_Work order_
Where the line containing "You are a GUI" appears in the entries below, begin there and output every line through the last, exactly, minus the pictures.

_Recorded information_
· · · · · · ·

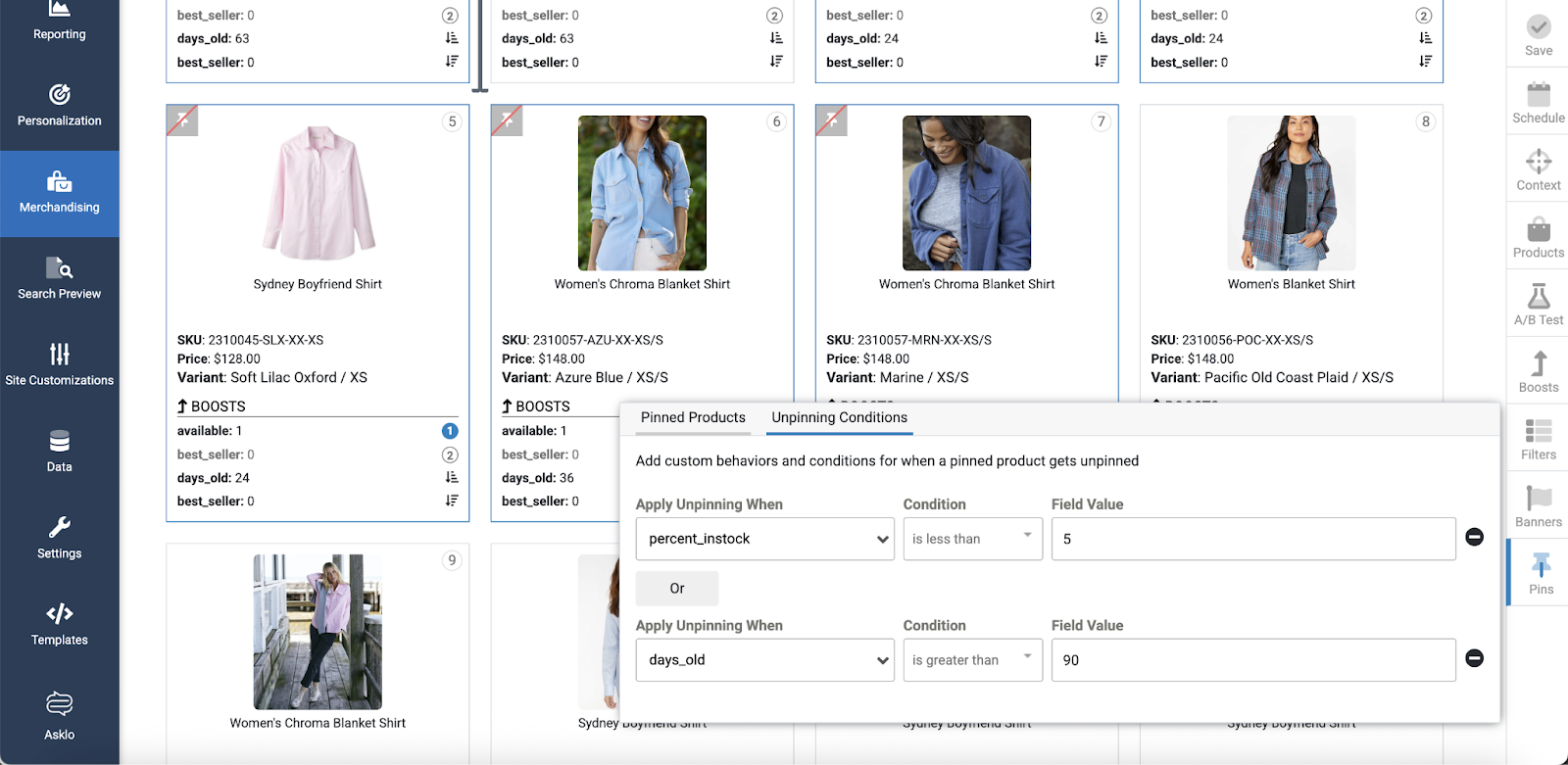This screenshot has height=765, width=1568.
Task: Open the percent_instock field dropdown
Action: pyautogui.click(x=764, y=539)
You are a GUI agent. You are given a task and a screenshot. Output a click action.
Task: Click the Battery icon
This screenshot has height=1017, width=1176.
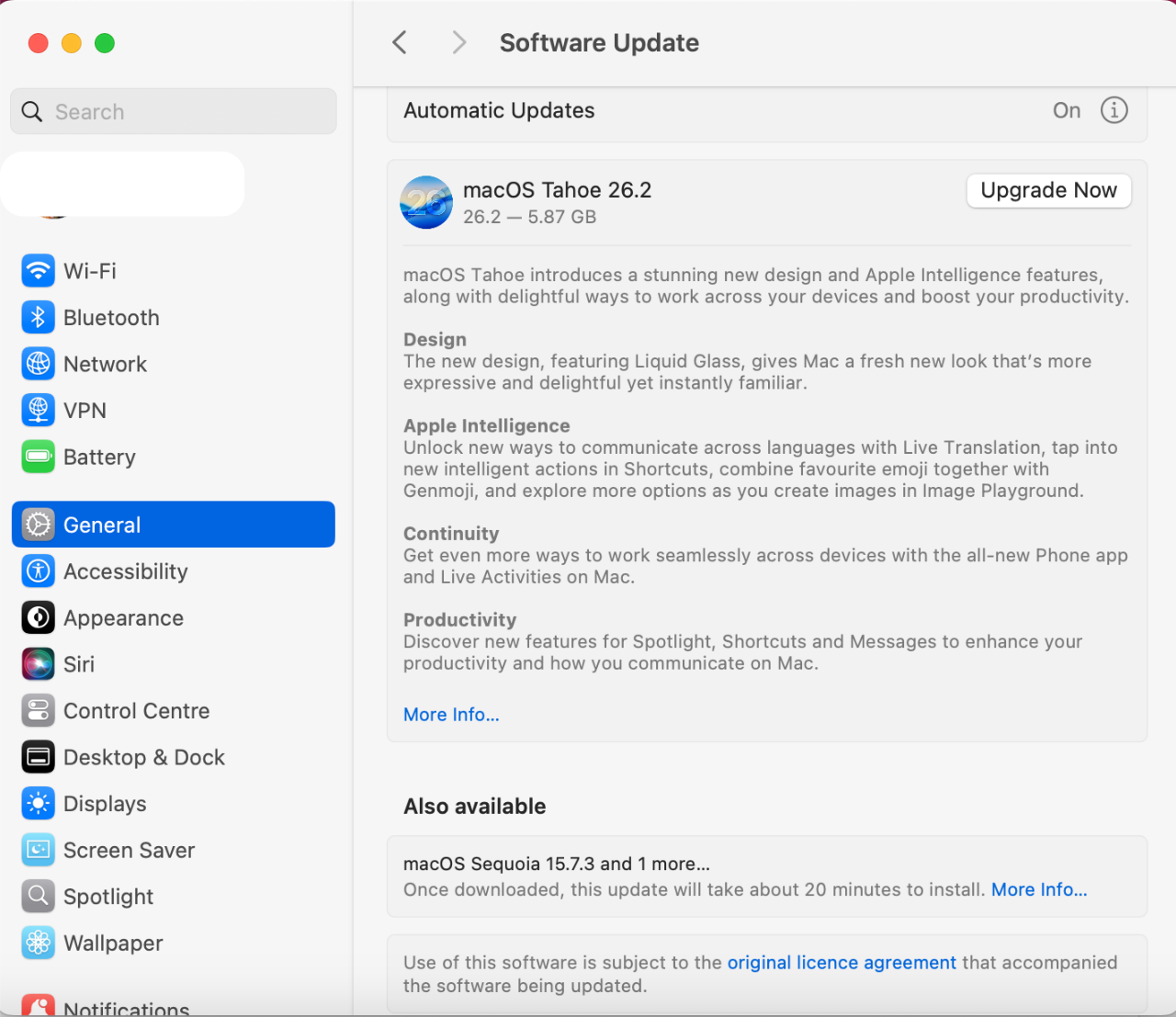pyautogui.click(x=38, y=457)

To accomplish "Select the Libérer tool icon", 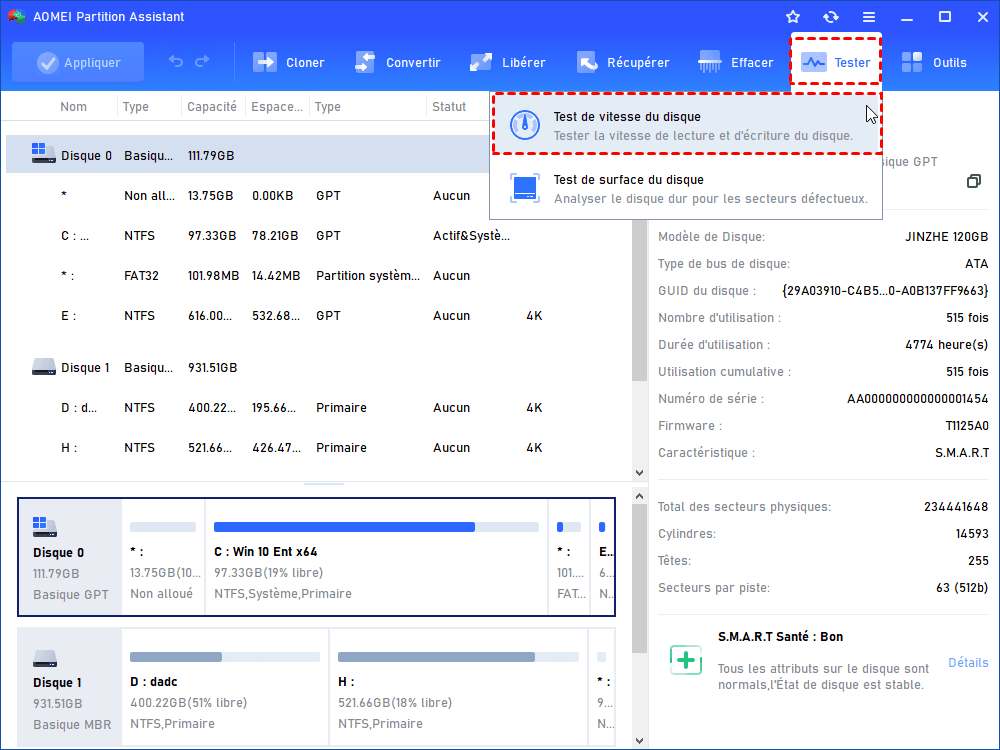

· · · · · · ·

_Solution to this task_
You are a GUI agent. You are given a task and a screenshot. Output a click action.
Task: Click the Battery icon
This screenshot has height=1017, width=1176.
pyautogui.click(x=38, y=457)

To accomplish "Select the Libérer tool icon", 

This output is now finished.